I (finally) finished watching Lost Season One, and I've developed my own personal conspiracy about the show, which I'm unsurprisingly going to foist on you. Here it is. Losties only if you don't want to get too confused:

J.J. Abrams and Co. planned that the show would be a group of people who died in a plane crash but must spend their time in purgatory until they've resolved what unfinished spiritual business they had on earth. This would not be revealed to the audience, but these facts would be hinted at throughout the show, until finally there would be a "moment of clarity" as the last of the characters, assumably Jack, passed on into Heaven at the close of the series. They followed this strategy throughout the first season without incident.

But after the season finished, the overwhelming popularity of the show and the deductory work of its audience prompted a re-think, and the makers of the show decided to change the point of the show. Lost became less of a spiritual metaphor and more of a government conspiracy, a deep mystery that constantly needs further unravelling. The creators figured that they could spin off on this industrial mystery bit for an infinite amount of time, until finally revealing the secrets at the end of the show. Or, if that failed, reveal that after all of this, it really is just purgatory after all.

I think the latter is unlikely now, though, as the creator's little hints have become in-jokes: "Bad Twin," the reference-heavy novel released by the creators of the show, is written by Gary Troup, an anagram for - you guessed it - "purgatory." Even Entertainment Weekly figured that one out without breaking a sweat. When you've reached the point where you're just toying with your fans, you've either got everything well under control, or you're desperately clutching at straws and pretending that "hey, guys, you haven't figured it out yet! Here's another character with mysterious connections and a shadowy past! See you next season!"

But I'll tell you, if Michelle Rodriguez reappears next season for no logical reason, I'm tuning the whole show out for good.

5 Comments:

At August 01, 2006 10:32 AM, Blogger Erin said...

Interesting theory. I've only watched the show off and on because of its selfish demands that you watch every single episode or be lost (no pun intended) from missing too many plot twists. Many of my friends who are devoted fans believe it's all a mass hallucination experiment being done in that psych hospital so many of them are connected to (I think I have the details right). Personally I think at this point they're just adding as many twists and connections to get obsessed people to come up with crazy theories and waste hours of would-be productive cubicle time figuring it out. In the end, they're just going to come out and say "ha, ha!

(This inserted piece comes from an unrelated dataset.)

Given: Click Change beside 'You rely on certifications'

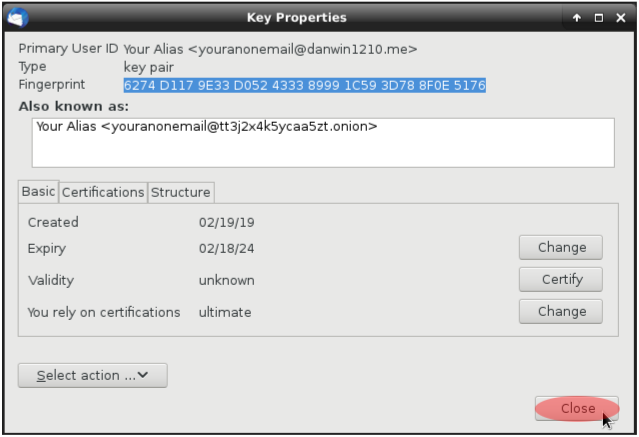Looking at the screenshot, I should click(561, 311).
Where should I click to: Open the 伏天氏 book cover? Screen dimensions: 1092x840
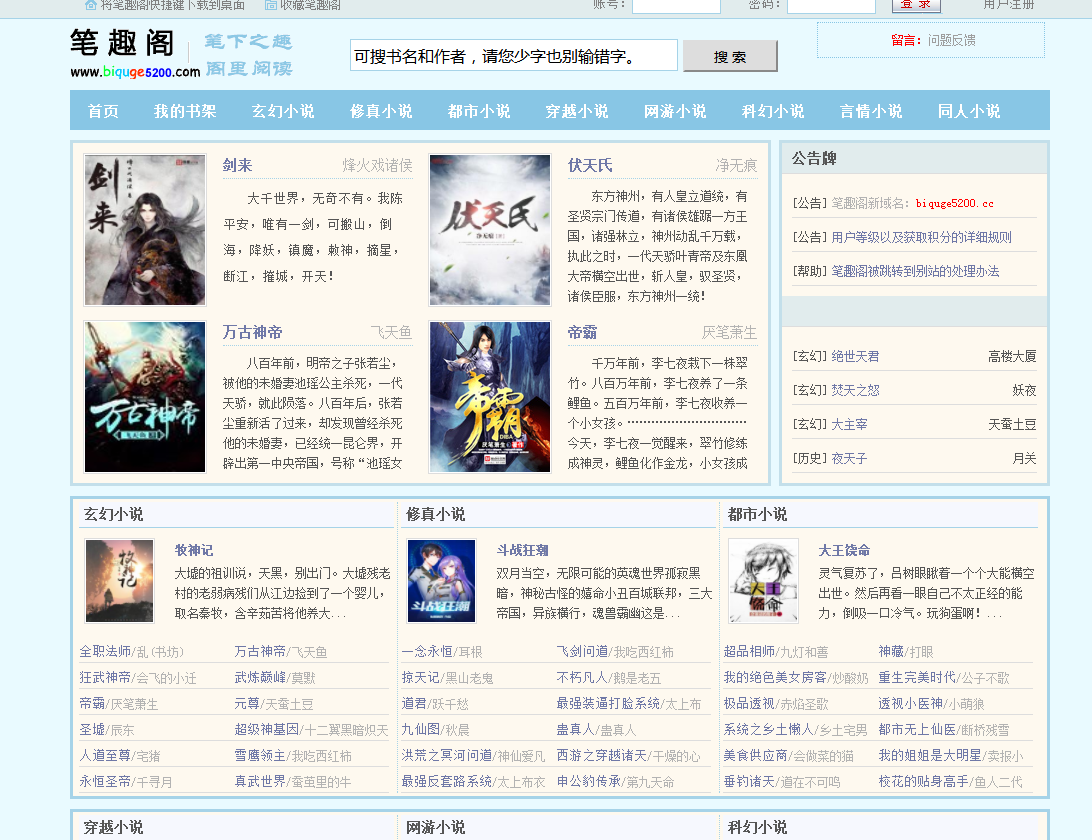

There was no point to this show. We just wanted to see how long you suckers would hang on."

 
At August 03, 2006 9:59 AM, Blogger Kate said...

The Full Monty
My name is Bond

 
At August 04, 2006 3:18 PM, Blogger Dubbahdee said...

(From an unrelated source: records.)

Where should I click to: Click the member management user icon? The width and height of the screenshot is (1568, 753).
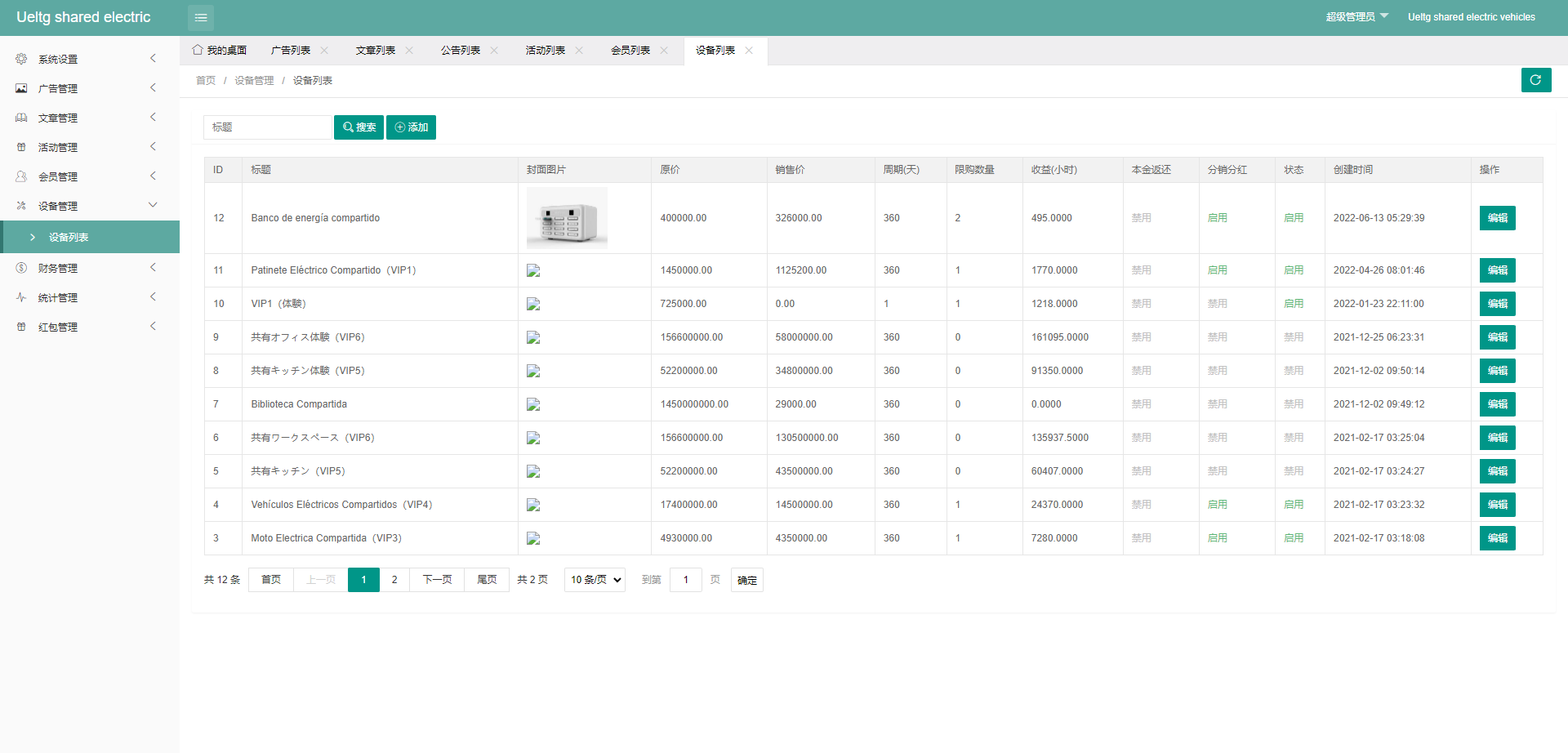pos(21,176)
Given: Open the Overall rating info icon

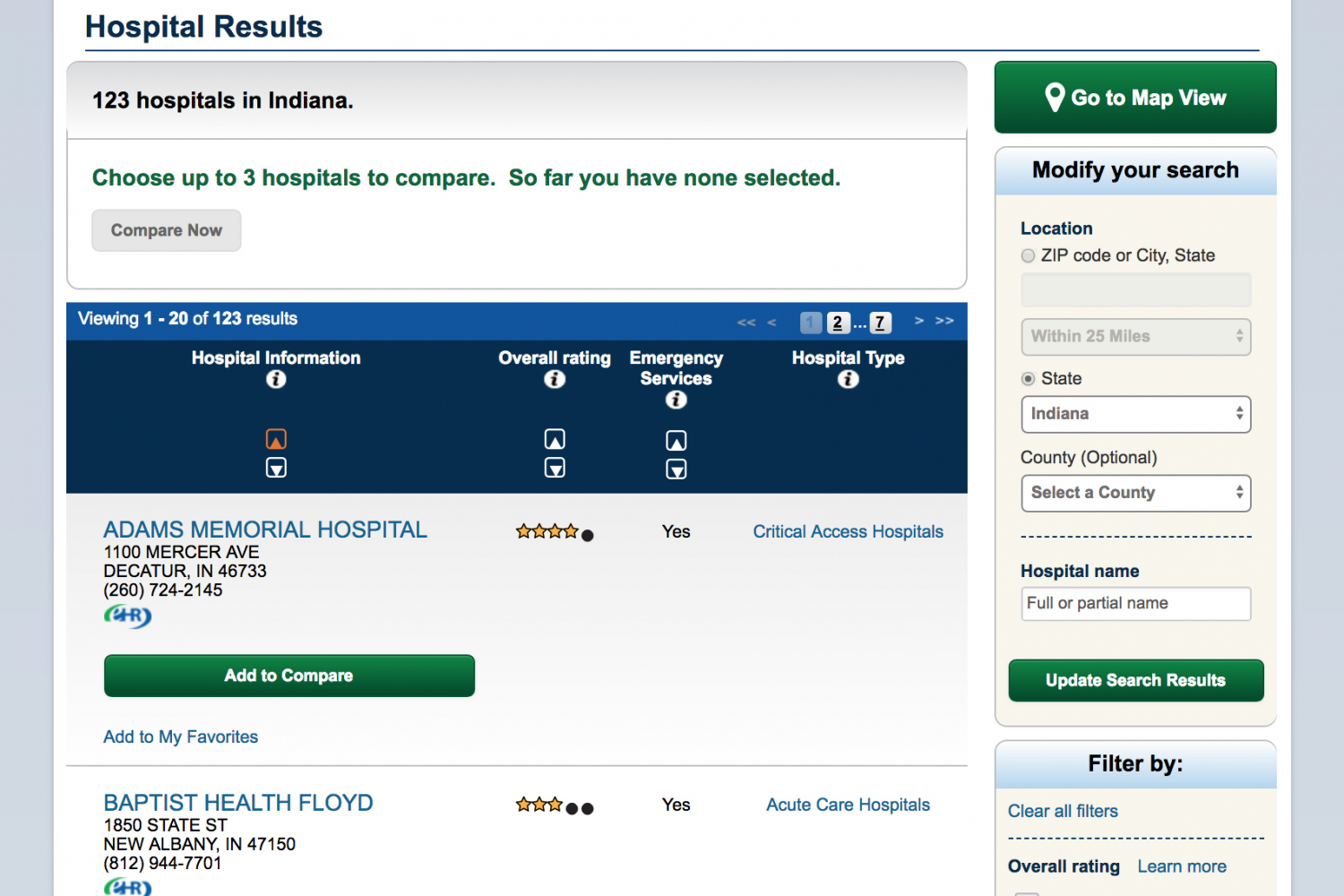Looking at the screenshot, I should [555, 379].
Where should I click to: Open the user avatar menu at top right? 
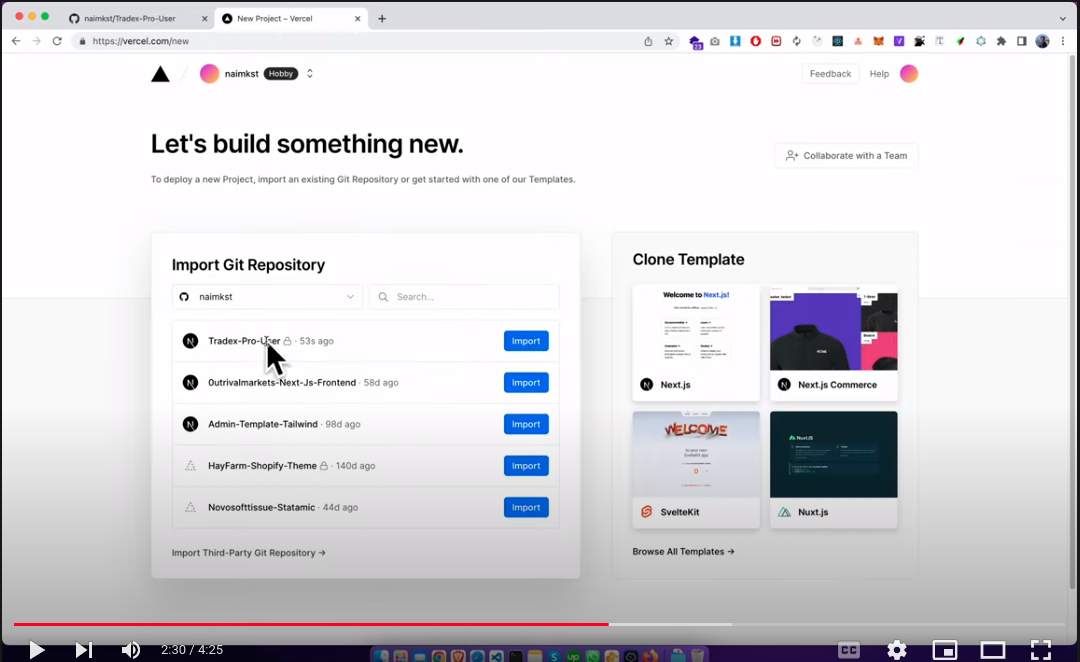tap(908, 74)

You have it all wrong. Actually, people who watch the show are part of a diabolical mind-control experiment performed by a race of hyper-intelligent pan-dimensional beings that corporealize in this universe in the shape of small gray-furred rodents resembling mice. Those watchers who develop certain types of theories of meaning regarding this mass hallucination (commonly referred to as a "broadcast") are self-selected for further experimentation. Ultimately, they will be transferred, not to an island, but to an actual planet, where they will become part of a really mind-bogglingly huge computational matrix designed to determine the answer to the ultimate question of life, the universe and everything. So...watch LOST at your own risk. And if you want to end up as some alien grad student’s dissertation subject, go ahead and spout your theories on the internet. When your blog suddenly disappears, we'll know why.

-- Dubbahdee

 
At August 06, 2006 8:18 PM, Anonymous Anonymous said...

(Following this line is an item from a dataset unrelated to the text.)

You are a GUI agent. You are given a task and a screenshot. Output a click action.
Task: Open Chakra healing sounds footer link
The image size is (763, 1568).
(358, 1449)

Sounds probable, though it is rather pathetic that most of these people's problems are daddy issues. Jack, Kate, Sawyer, Sun, Jin, Aaron (even if he is a baby). Claire maybe (I think she might be Jack's half-sister), etc.

 
At August 10, 2006 3:09 PM, Blogger Ben Wyman said...

Dubbahdee, I've been so blind. My attempts at intellectualism and conspiracy are clearly parter of a larger, darker secret.

I totally missed that there were aliens involved. I bet that's right on the money.